*EXERCISE DIRECTIONS*. In the listing that follows, the range to quote begins at the line that has "Given: Click the Standort ellipsis button" and ends after the line that has "Screen dimensions: 1499x774"; quote it verbatim and add nothing.

*DATA PROVIDED*.
-*-

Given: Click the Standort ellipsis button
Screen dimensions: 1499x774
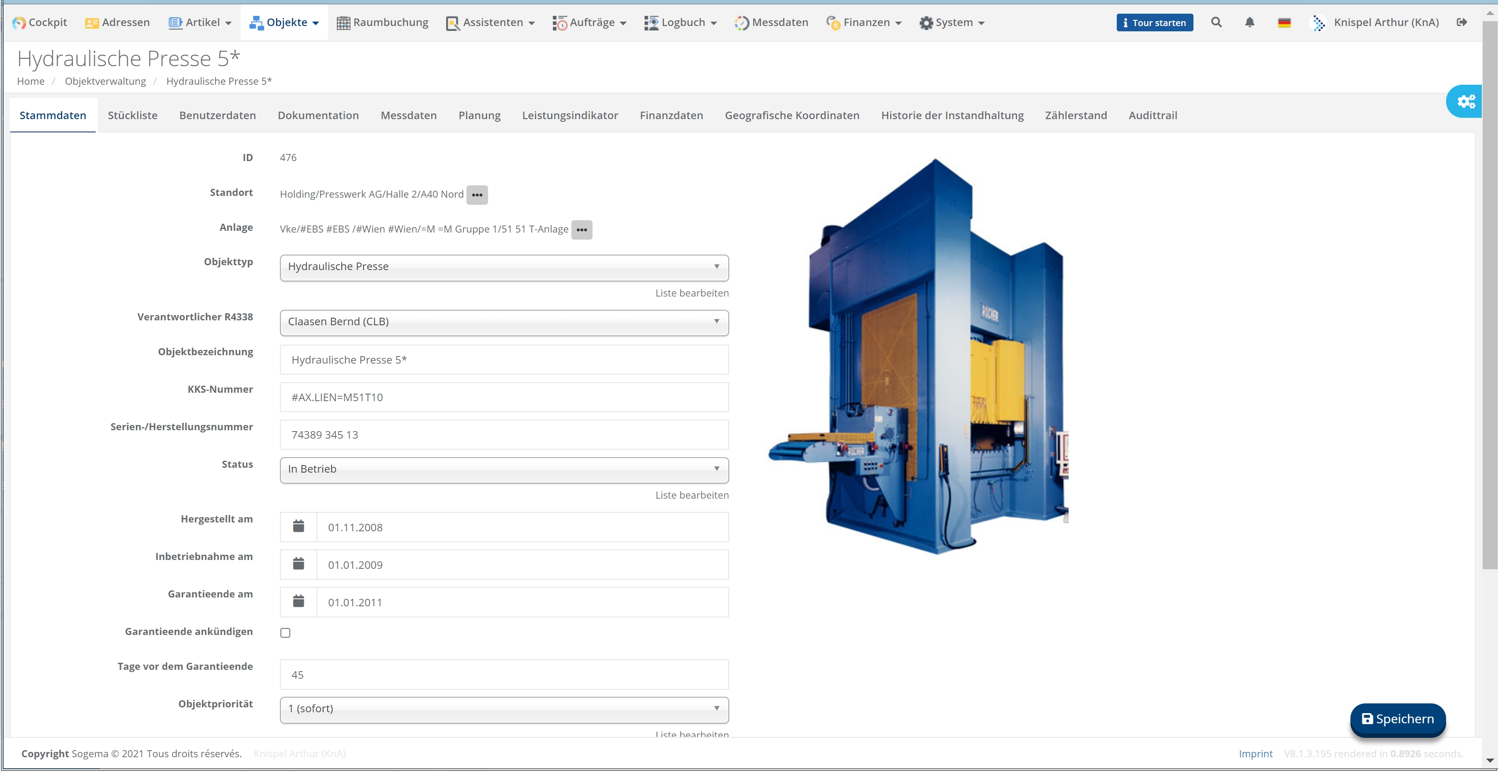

-*-

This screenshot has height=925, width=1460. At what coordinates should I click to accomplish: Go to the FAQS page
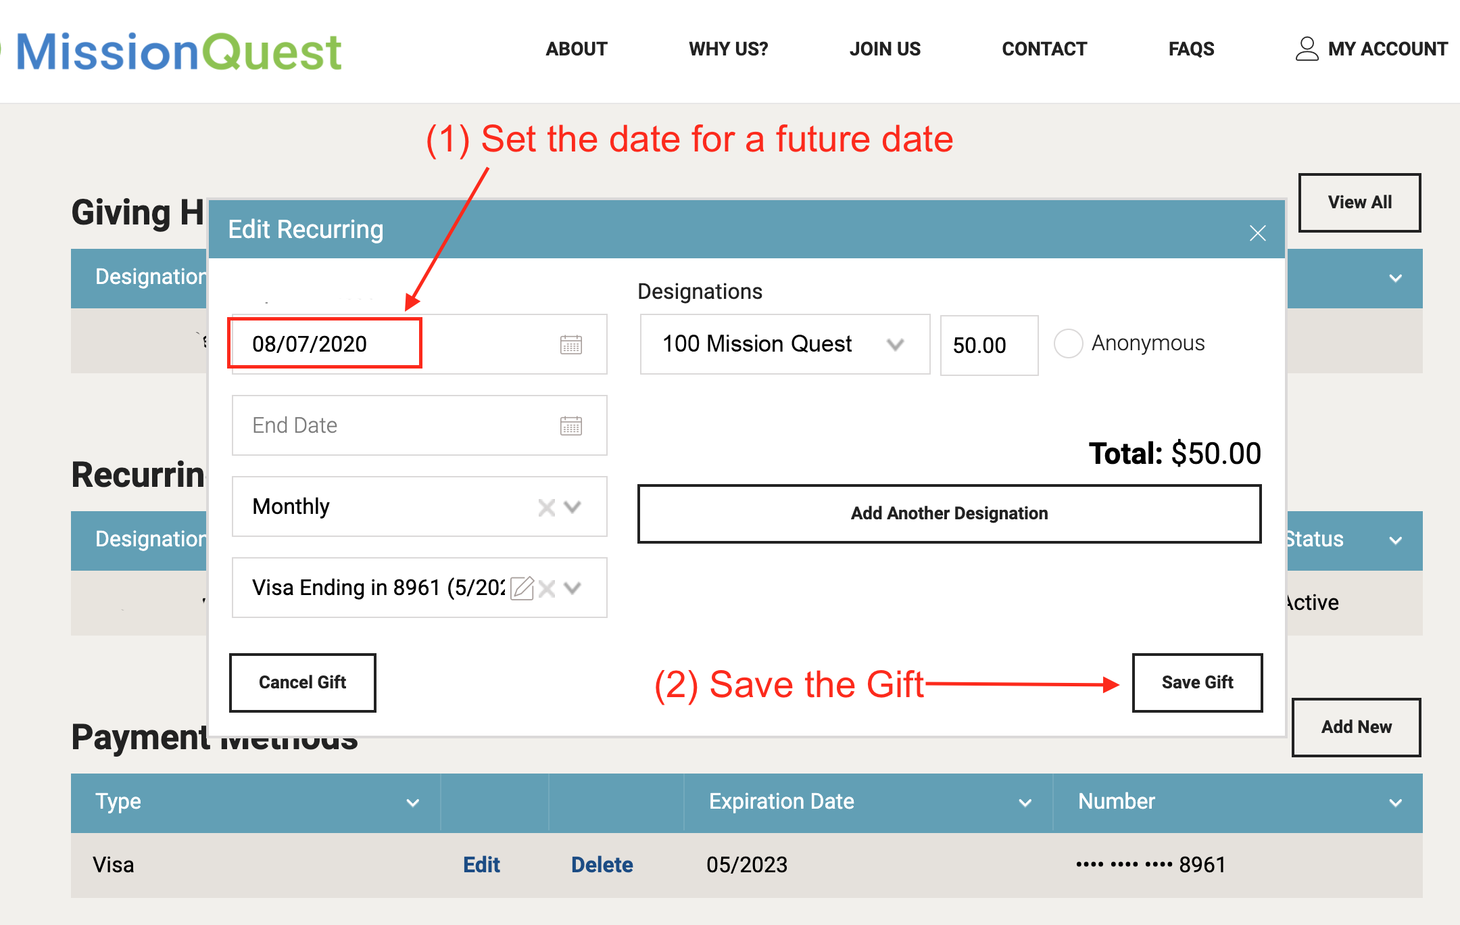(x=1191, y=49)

-*-

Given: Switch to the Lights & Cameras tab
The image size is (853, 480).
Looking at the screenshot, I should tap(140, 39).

-*-

*EXERCISE OUTPUT*.
Given: Click the Standort ellipsis button
Screen dimensions: 1499x774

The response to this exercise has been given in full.